Kim Kardashian (and the Pope) thrusts Armenia and its horrific past into the spotlight

The World
TV celebrity Kim Kardashian gestures on her way to a hotel shortly after arriving in Yerevan, Armenia, on April 8, 2015.

One of the world's most influential figures focused media attention on the Armenian Genocide of 1915 last week. The pope talked about it, too.

Reality TV star Kim Kardashian, who has Armenian roots, spent several days recently visiting Armenia with her family. She's arguably the most well known Armenian American ever. The Guardian's Ian Black says her ancestral country went crazy for her — and not just because of the Kardashian star power.

"I think the most important thing they did, the one that attracted the most attention, was to go to the Armenian Genocide Memorial Museum, which is on a hill overlooking Yerevan," Black says. "Kim and Khloe paid their respects. They laid flowers at the eternal flame."

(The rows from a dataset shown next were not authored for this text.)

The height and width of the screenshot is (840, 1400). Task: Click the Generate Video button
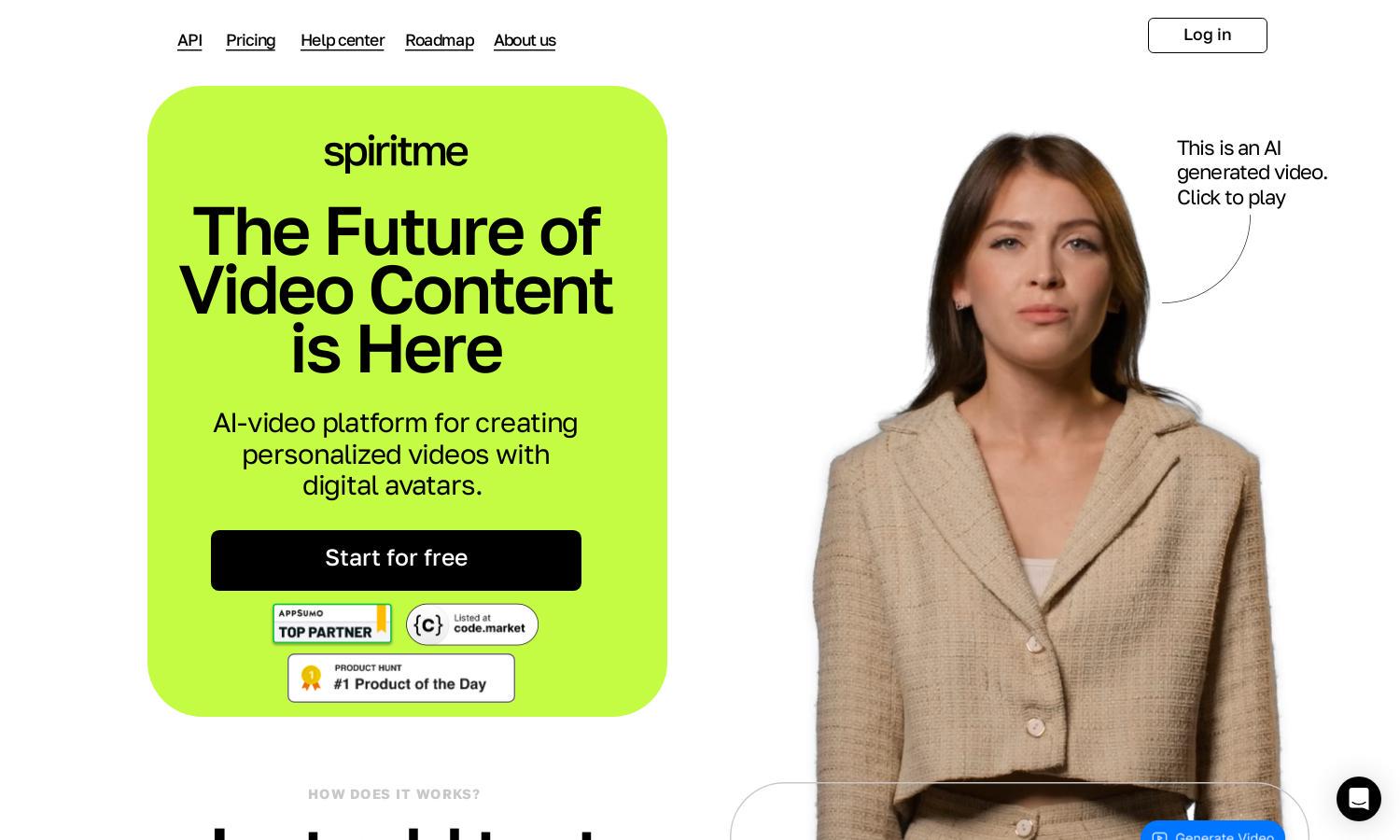pos(1212,832)
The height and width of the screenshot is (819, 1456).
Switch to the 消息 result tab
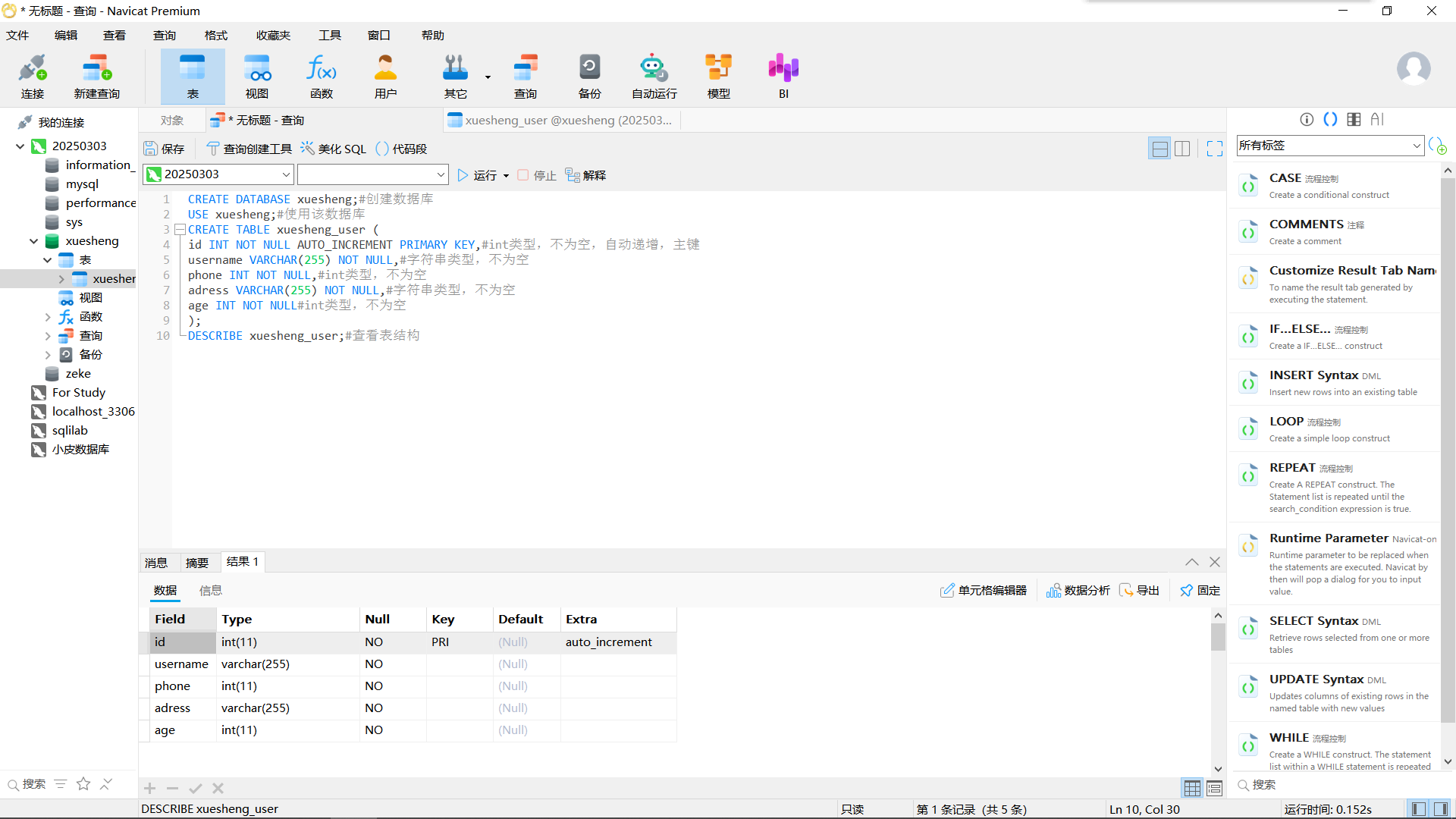pyautogui.click(x=156, y=562)
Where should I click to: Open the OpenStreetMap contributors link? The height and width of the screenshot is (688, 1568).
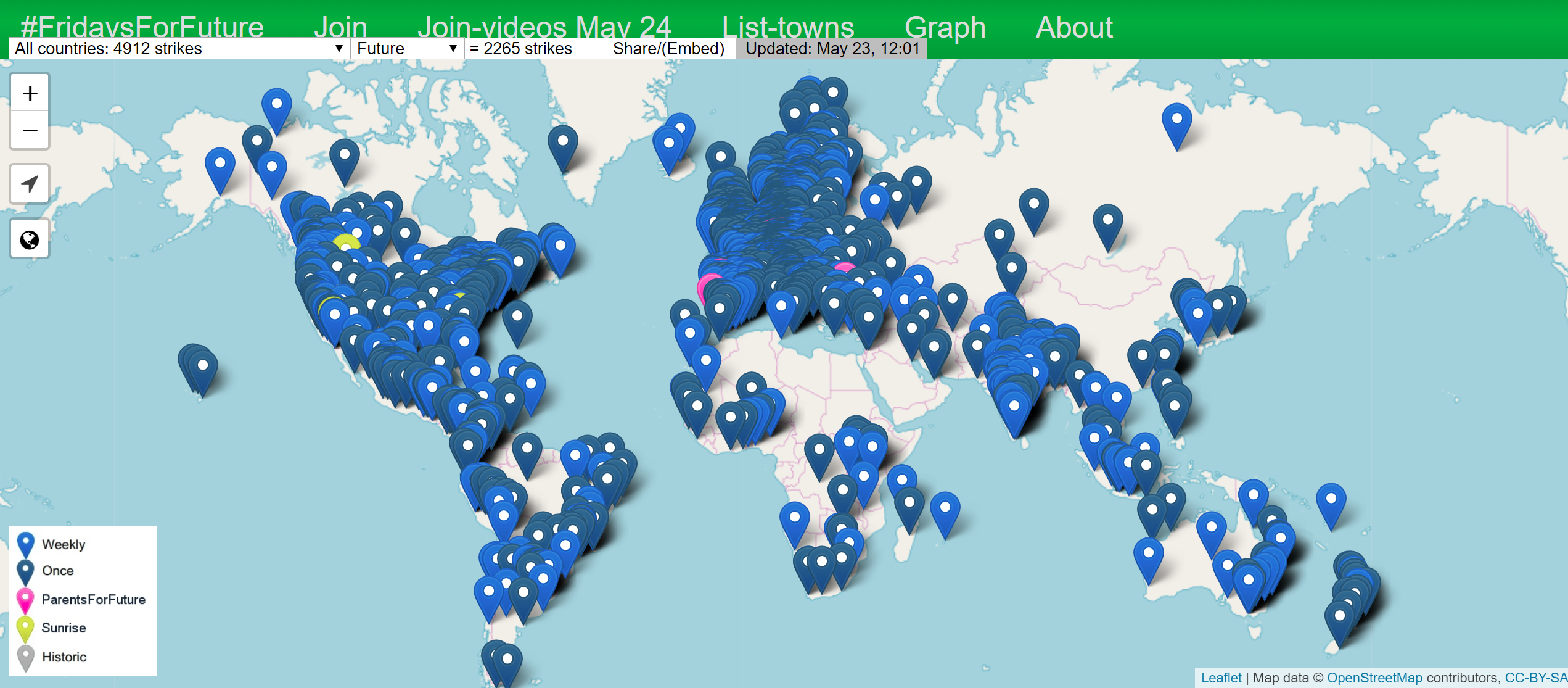[1374, 678]
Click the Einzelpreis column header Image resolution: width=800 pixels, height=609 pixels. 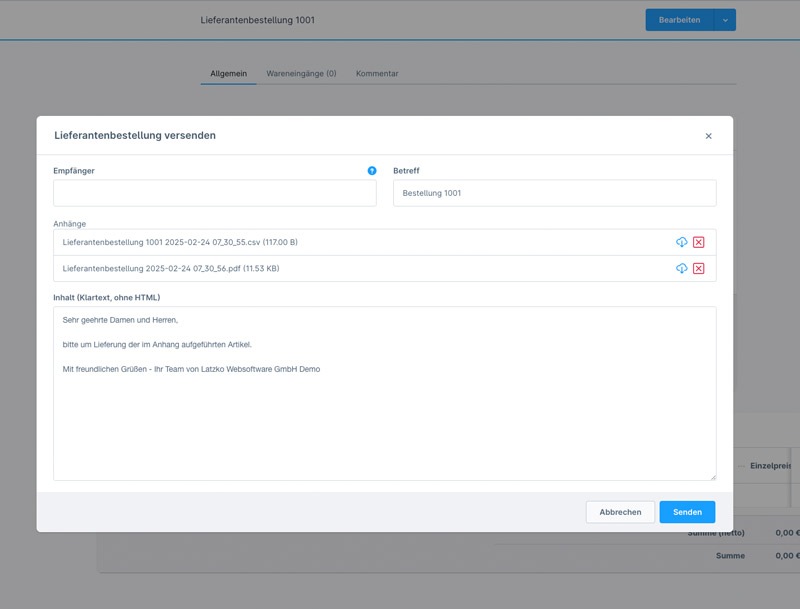click(770, 466)
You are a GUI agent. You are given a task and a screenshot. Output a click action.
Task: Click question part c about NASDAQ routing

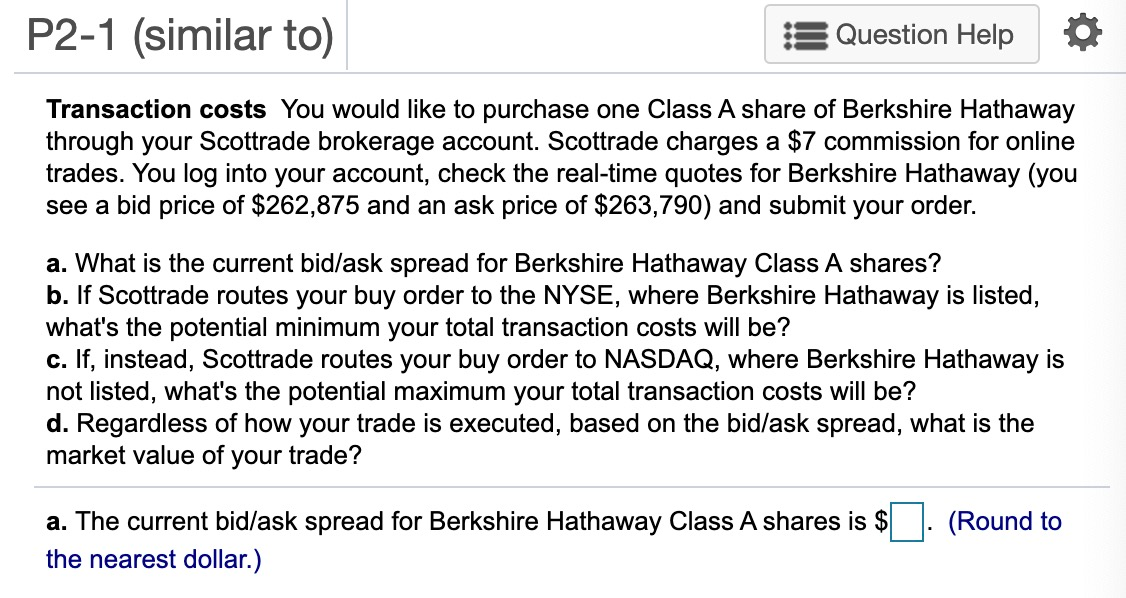(554, 375)
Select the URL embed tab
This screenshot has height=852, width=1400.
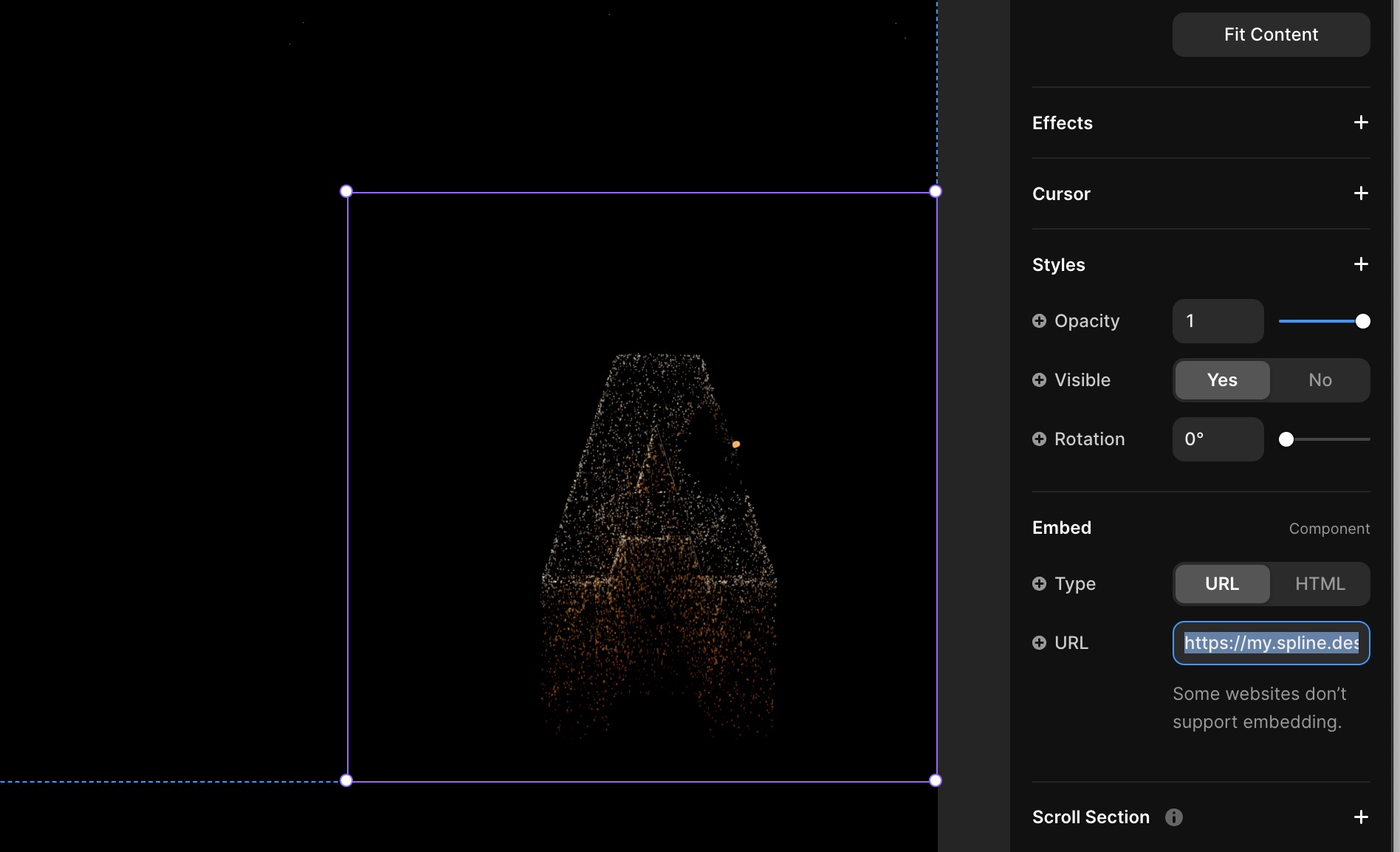(1222, 584)
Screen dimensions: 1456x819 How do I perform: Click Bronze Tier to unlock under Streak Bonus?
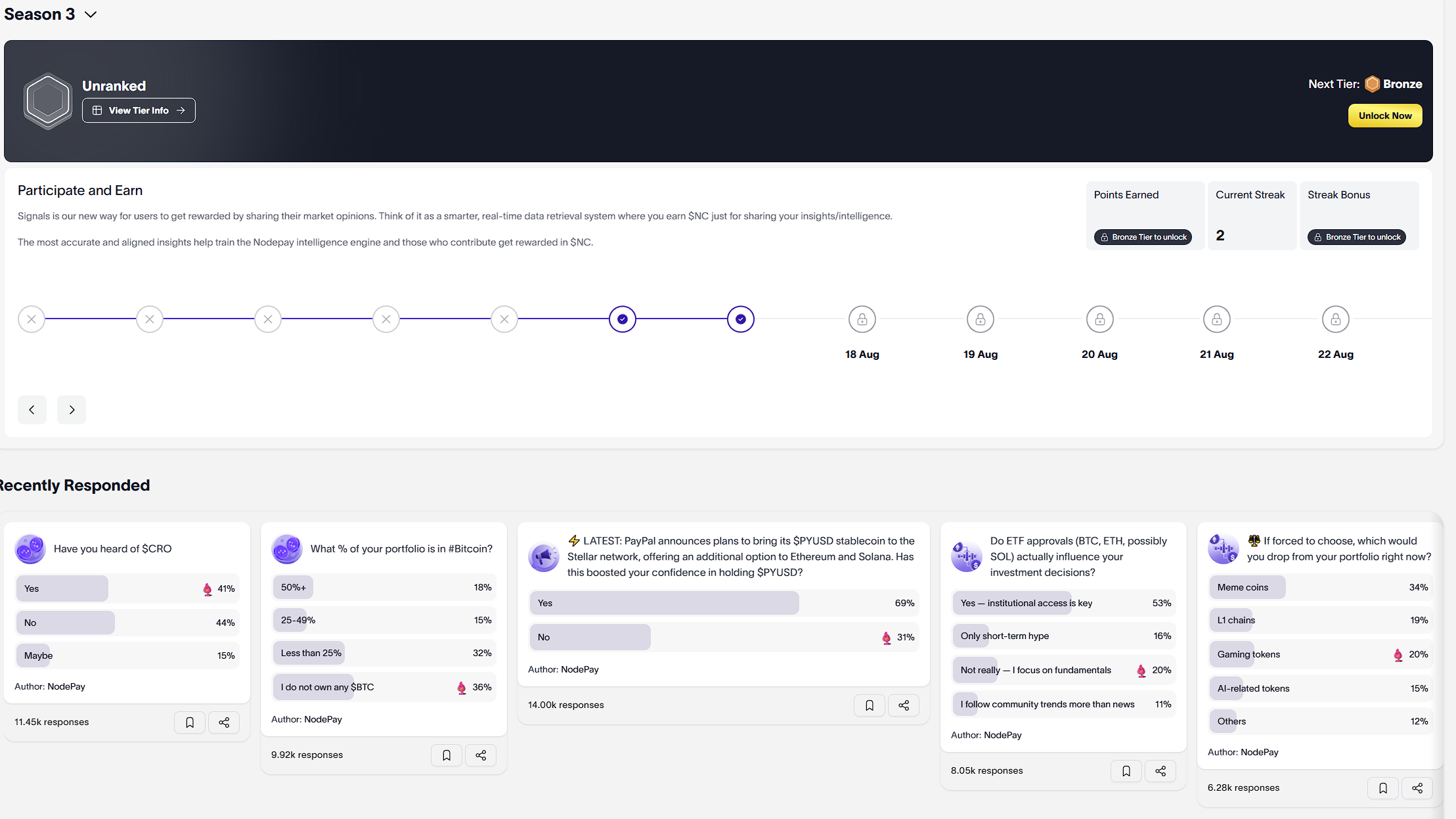coord(1357,237)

Kardashian documented the journey on Twitter:

Her visit was particularly meaningful, coming the same day that Pope Francis also referred to the mass killings at the hands of the Ottoman Empire as genocide, a term that Turkey vehemently rejects.

The pope's comments came at a Mass held at St. Peter's Basilica marking the 100th anniversary of the start of the mass killing. With the Armenian president and leaders of Armenia’s Orthodox Church in attendance, Francis mentioned "three massive and unprecedented tragedies" that humankind has endured.

The first, he said, "which is widely considered the first genocide of the 20th century, struck your own Armenian people." 

Istanbul-based reporter Dalia Mortada points out that the pope's original wording was actually a bit less clear. “What he actually said was that what happened in 1915 is generally referred to as the genocide, as the first genocide of the 20th century," Mortada says.

Nevertheless, the comments enraged the Turkish government. The country recalled its envoy to the Vatican and is considering further action. Ankara maintains that mass killings occurred on both sides. "[They say] it wasn’t a systematic elimination of the Armenian population within the Ottoman Empire,” Mortada says.

But a century later, many Armenians simply want recognition. “Several generations have gone by and there are plenty of people who have said that ‘Yes, we’ve moved passed it. Yes, it’s been a hundred years,’ but to just get recognition that this happened will really help reconcile this dark period of their history,” Mortada says.

And that's why the past week of papal — and Kardashian — attention has been so exciting for Armenians of all stripes.

"The coincidence of [Kardashian] being here also on the day the pope spoke out about the genocide and used the 'G-word' — that is a pretty powerful combination," Black says. "It's two very, very different figures of global celebrity with very different profiles both publicizing this issue."